Protesters urge buyers

Nichol Nelson

The 600-square-foot white banner hanging over Camp Snoopy at the Mall of America punctuated its bold proclamation of “Buy Nothing Day” with a picture of a globe crashing through a shopping bag.
The banner was flanked by two men suspended like mountain climbers from the ceiling by a tangled mass of rope. Crowds gathered below to gawk at the two protesters as did mall security officers waiting with handcuffs ready.
The protest was sponsored by Adbusters, an organization that aims to slow down the rate of U.S. consumption. The group sponsored the “hang-in” to draw attention to excessive holiday buying.
John Sellers, a member of Adbusters, said the goal of the protest was to make consumers stop buying for a day — to think about why they’re shopping and whether they really need all the items on their Christmas list.
“We’re not here to rain on Christmas,” Sellers said. “We want people to think about what consumption means to the environment. All of our environmental problems are spawned by our consumption.”
Adbusters has been around for six years, the same amount of time the 525-store Mall of America has been open.

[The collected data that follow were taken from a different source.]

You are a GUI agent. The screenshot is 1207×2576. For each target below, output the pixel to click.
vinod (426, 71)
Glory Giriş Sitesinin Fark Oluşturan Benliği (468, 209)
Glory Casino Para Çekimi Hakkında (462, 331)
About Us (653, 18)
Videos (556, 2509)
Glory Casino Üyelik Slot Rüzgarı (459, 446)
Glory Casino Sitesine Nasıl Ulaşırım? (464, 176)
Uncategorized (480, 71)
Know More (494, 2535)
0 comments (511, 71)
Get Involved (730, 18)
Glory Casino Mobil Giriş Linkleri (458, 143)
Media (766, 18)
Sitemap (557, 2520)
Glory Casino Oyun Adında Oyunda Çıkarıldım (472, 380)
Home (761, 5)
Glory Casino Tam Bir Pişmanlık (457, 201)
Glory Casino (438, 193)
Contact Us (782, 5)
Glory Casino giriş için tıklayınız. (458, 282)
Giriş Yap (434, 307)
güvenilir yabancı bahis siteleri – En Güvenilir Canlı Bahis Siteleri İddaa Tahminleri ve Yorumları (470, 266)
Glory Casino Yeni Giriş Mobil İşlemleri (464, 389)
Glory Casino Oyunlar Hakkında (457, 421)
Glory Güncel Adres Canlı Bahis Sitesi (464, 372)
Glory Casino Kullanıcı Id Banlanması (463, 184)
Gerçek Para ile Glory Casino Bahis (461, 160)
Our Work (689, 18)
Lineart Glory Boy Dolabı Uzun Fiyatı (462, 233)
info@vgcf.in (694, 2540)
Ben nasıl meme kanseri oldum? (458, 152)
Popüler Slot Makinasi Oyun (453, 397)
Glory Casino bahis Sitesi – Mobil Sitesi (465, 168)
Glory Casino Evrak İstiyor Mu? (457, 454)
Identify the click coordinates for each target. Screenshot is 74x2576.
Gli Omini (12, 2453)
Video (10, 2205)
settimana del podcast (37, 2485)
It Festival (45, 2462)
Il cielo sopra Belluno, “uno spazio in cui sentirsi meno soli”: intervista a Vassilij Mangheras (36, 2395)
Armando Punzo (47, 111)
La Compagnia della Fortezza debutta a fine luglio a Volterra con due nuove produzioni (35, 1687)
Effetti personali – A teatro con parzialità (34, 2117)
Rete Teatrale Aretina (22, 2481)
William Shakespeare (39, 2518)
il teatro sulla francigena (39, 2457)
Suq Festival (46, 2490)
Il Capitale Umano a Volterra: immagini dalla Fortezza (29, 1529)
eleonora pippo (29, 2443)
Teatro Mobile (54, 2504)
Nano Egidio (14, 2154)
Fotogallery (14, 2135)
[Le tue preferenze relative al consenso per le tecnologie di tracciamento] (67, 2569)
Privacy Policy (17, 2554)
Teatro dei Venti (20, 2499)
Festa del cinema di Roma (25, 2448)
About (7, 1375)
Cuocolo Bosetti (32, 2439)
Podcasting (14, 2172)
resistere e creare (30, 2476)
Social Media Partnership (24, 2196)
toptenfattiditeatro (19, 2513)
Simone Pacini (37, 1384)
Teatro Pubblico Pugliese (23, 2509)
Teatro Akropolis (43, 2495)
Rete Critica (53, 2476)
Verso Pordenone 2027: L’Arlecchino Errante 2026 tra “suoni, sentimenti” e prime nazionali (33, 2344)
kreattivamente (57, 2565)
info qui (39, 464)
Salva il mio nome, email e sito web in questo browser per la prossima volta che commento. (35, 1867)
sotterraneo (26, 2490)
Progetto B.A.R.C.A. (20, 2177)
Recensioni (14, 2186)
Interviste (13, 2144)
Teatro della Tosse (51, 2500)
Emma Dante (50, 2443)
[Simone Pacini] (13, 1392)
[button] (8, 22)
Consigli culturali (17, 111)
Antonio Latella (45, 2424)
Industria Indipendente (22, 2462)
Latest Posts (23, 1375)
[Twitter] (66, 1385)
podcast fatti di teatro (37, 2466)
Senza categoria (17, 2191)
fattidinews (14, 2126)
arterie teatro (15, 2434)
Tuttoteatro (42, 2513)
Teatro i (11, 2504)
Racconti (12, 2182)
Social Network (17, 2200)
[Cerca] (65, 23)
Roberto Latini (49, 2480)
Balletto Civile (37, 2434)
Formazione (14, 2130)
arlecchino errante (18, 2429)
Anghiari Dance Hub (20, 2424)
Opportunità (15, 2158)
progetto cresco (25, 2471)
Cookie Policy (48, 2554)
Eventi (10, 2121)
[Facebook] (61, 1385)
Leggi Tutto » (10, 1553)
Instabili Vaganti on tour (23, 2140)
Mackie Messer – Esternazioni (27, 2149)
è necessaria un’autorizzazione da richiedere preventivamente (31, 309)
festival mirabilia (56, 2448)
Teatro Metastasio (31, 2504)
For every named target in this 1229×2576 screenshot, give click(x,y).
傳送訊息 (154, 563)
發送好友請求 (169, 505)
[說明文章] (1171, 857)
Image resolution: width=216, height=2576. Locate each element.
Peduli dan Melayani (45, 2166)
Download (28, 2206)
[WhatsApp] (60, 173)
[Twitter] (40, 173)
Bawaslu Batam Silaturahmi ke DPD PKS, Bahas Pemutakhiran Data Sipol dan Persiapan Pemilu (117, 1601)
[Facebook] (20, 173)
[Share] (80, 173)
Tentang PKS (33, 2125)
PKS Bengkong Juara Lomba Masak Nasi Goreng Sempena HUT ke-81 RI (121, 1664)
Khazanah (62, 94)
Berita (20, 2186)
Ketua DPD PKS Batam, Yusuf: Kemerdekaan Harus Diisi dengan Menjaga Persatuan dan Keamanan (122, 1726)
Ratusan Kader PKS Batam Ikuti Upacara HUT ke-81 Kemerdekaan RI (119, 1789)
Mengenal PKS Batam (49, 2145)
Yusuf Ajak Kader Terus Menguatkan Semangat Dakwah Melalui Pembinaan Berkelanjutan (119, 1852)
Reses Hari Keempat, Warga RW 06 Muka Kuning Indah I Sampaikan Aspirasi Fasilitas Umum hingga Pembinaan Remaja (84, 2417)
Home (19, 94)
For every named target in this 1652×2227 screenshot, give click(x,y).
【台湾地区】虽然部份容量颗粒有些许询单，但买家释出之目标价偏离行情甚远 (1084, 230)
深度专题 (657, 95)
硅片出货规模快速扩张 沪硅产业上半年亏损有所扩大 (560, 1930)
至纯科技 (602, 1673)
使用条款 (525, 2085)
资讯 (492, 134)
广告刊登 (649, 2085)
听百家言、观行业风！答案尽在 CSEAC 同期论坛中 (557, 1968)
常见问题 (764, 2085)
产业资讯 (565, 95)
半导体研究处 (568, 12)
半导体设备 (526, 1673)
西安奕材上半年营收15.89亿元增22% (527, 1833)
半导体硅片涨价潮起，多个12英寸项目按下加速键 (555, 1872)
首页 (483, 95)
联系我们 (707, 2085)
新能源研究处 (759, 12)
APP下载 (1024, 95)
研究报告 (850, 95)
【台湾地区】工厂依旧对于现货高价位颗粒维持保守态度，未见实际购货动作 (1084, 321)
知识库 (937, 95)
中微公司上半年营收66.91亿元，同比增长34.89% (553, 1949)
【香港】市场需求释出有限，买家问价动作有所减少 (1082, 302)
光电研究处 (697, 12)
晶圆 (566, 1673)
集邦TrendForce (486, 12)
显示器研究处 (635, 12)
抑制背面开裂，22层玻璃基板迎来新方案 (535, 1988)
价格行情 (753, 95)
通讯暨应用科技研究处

Sellers said his group chose the Mall of America because its sheer size represents the magnitude of American consumerism.
“We’re at the country’s largest mall to use it as a symbol of our consumption,” Sellers said.
Shoppers who saw the protesters hanging from rafters were bewildered by the demonstration and far from receptive to the idea of a purchase-free day.
Patty and Al Gilbertson drove more than two hours to the Mall of America from Wisconsin Rapids, Wis., to enjoy a day of shopping with their grandson. The couple watched the arrest of the protesters from Camp Snoopy.
Al Gilbertson was angered by the display. There is nothing wrong with holiday spending, he said, shaking his head: “It’s America, people have jobs because of consumerism.”
Frenzied holiday shopping is a direct result of tying symbolic value to the gift-giving process, said Akshay Rao, professor of marketing at the University. He credits marketers with using emotion to motivate consumers to buy.
“They build up the symbolic value of a product,” Rao said. “You tie a ribbon to a hand tool and it becomes a symbol of affection for Dad.”
Rao said that merchandisers need the holiday season for profit since between one-third and one-half of sales in certain product categories happen between Thanksgiving and Christmas.
“If we cancelled Christmas for one year, it would be disastrous for the economy,” Rao said. “There is a little excess, but that’s the privilege of a free society.”
Drew Hempel, a University graduate student in liberal studies who helped organize the “Buy Nothing Day” protest, disagreed. He said the holiday shopping frenzy in the malls comes at the expense of child labor and the destruction of the earth.
Still, said Hempel, we shouldn’t stop spending altogether. We should just think more about what we’re buying, where it comes from, what it’s made of and whose hands produce it, he said.